* [What is needed]: From the entries below, return only the lines starting at the one that contains "717x521 pixels." and ending at the one that contains "Focus the Search", exactly as they stand.

* [Supplied data]:
______
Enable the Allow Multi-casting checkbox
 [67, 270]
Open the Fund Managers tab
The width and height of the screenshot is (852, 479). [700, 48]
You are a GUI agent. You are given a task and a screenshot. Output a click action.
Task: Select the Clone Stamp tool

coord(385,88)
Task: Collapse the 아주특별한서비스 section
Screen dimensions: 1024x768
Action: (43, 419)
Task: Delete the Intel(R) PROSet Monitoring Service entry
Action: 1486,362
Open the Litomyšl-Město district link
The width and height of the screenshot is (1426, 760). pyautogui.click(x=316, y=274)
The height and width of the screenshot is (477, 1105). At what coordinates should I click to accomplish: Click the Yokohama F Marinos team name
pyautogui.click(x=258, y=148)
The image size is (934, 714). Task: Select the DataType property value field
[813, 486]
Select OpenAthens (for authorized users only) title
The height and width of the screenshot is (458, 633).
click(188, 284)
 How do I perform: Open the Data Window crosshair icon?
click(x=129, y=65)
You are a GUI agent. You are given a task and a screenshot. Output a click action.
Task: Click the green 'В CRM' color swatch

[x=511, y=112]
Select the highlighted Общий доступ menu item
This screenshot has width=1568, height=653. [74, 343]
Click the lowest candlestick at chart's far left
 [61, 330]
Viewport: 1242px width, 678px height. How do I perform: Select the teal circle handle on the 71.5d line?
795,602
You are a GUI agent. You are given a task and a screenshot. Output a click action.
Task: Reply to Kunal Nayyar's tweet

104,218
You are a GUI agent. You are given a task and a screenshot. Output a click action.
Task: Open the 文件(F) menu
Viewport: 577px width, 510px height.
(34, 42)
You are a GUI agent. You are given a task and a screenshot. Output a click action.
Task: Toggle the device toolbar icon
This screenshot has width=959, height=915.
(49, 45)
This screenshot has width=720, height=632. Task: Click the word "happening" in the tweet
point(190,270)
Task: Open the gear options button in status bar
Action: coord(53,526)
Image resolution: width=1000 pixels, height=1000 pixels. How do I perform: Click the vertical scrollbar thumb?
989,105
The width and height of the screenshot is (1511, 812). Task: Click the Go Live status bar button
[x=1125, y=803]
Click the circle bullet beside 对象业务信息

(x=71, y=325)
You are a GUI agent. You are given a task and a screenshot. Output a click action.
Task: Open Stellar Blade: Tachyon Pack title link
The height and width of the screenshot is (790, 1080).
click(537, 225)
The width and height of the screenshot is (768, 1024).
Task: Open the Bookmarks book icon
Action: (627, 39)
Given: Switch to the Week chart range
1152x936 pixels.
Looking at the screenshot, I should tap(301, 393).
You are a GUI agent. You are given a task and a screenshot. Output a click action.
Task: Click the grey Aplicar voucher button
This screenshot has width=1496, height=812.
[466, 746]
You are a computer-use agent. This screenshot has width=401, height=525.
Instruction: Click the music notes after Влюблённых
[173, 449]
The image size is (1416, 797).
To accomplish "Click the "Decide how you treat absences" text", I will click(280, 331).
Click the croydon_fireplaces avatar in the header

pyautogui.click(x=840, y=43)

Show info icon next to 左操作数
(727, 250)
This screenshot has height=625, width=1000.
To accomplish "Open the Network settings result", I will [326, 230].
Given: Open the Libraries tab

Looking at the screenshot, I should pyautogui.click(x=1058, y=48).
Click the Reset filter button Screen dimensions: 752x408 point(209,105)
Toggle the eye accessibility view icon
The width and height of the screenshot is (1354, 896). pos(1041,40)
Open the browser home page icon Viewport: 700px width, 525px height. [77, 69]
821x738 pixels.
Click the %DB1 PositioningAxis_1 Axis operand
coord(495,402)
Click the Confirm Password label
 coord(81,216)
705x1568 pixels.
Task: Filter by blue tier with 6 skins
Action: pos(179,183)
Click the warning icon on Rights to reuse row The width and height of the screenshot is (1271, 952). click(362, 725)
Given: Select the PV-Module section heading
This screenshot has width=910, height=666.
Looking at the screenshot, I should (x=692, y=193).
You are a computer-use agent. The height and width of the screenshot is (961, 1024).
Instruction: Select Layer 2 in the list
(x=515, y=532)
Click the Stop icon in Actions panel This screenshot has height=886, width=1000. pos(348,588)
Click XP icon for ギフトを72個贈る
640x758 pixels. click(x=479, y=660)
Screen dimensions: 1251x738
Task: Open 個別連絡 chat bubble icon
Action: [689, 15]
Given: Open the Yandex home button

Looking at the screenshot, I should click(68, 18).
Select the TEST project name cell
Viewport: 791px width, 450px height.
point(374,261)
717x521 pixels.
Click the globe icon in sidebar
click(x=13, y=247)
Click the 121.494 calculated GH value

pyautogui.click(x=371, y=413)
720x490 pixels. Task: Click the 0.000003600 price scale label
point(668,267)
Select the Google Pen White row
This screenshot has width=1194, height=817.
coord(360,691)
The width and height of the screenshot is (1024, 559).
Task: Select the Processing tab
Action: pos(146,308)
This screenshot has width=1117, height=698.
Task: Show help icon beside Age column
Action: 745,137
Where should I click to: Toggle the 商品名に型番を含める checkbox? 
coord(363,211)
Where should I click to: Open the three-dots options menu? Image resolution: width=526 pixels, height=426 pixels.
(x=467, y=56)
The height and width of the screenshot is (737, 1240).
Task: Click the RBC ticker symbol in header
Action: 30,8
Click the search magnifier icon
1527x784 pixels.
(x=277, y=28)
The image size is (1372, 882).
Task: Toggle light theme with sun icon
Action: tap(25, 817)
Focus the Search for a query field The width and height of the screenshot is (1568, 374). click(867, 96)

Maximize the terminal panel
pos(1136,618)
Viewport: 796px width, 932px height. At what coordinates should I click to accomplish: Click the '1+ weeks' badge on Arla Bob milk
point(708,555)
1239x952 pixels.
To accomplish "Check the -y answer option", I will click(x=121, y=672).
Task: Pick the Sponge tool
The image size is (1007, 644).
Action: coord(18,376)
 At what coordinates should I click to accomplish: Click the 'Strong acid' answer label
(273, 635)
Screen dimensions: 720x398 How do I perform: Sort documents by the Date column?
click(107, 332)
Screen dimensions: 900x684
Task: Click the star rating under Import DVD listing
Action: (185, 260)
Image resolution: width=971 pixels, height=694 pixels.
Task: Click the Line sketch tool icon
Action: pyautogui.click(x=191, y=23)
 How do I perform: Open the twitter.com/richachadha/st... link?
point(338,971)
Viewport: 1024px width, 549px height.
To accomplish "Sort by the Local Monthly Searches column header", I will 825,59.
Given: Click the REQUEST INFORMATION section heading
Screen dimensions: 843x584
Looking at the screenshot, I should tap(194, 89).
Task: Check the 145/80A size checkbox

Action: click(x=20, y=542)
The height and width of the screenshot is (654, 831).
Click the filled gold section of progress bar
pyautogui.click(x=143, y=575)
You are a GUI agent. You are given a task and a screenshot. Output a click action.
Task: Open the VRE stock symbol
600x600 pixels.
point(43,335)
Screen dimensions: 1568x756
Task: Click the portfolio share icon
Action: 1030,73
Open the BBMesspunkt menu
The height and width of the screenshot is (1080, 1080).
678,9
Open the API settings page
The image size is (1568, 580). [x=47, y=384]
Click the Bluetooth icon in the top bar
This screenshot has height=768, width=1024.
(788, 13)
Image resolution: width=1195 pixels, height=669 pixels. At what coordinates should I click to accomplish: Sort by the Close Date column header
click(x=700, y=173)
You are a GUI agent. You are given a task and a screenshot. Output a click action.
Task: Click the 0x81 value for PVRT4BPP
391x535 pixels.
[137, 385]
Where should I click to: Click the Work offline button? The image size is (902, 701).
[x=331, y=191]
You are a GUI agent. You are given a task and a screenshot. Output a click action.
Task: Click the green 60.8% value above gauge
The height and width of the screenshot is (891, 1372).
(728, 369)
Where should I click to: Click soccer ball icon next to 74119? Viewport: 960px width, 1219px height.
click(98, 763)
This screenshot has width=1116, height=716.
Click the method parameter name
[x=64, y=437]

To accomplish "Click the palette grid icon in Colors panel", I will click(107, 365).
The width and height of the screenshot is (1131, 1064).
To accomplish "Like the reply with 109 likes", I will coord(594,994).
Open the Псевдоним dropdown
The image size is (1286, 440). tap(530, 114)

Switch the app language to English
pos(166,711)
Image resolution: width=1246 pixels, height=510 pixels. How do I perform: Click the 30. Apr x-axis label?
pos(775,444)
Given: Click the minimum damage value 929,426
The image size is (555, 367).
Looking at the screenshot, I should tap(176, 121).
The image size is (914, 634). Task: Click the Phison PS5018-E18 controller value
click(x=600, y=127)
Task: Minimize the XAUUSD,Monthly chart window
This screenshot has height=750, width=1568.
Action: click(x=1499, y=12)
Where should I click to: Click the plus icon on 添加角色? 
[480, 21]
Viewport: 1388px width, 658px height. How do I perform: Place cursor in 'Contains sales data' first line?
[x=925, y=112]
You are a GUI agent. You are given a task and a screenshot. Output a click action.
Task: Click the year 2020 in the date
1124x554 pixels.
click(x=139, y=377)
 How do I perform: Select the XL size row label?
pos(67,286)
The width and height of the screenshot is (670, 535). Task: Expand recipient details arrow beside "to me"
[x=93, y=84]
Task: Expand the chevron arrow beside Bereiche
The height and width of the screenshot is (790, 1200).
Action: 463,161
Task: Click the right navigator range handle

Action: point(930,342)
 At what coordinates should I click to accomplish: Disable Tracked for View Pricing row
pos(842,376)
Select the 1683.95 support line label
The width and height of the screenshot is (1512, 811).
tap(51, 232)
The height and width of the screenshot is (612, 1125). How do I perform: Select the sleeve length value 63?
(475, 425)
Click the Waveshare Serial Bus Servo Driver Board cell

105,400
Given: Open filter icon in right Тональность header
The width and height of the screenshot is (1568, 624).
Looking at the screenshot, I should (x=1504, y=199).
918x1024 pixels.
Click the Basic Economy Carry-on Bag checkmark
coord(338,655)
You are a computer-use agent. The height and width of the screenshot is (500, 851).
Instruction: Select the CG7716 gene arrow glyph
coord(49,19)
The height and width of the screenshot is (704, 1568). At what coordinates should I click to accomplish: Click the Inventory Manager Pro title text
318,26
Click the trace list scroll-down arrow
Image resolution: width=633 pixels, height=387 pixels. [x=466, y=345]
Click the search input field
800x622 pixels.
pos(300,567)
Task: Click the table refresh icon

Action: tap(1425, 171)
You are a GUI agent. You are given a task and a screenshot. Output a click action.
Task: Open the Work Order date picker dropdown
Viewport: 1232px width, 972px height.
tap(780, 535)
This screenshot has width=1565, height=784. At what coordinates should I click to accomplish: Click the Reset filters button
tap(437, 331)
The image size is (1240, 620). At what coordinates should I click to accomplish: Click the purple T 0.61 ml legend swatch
______
* [Result of this exercise]:
717x521 pixels.
Click the globe icon in sidebar
click(x=13, y=247)
Click the 121.494 calculated GH value

pyautogui.click(x=371, y=413)
720x490 pixels. Task: Click the 0.000003600 price scale label
point(668,267)
Select the Google Pen White row
This screenshot has width=1194, height=817.
coord(360,691)
The width and height of the screenshot is (1024, 559).
Task: Select the Processing tab
Action: pos(146,308)
This screenshot has width=1117, height=698.
Task: Show help icon beside Age column
Action: 745,137
Where should I click to: Toggle the 商品名に型番を含める checkbox? 
coord(363,211)
Where should I click to: Open the three-dots options menu? Image resolution: width=526 pixels, height=426 pixels.
(x=467, y=56)
The height and width of the screenshot is (737, 1240).
Task: Click the RBC ticker symbol in header
Action: 30,8
Click the search magnifier icon
1527x784 pixels.
(x=277, y=28)
The image size is (1372, 882).
Task: Toggle light theme with sun icon
Action: tap(25, 817)
Focus the Search for a query field The width and height of the screenshot is (1568, 374). click(867, 96)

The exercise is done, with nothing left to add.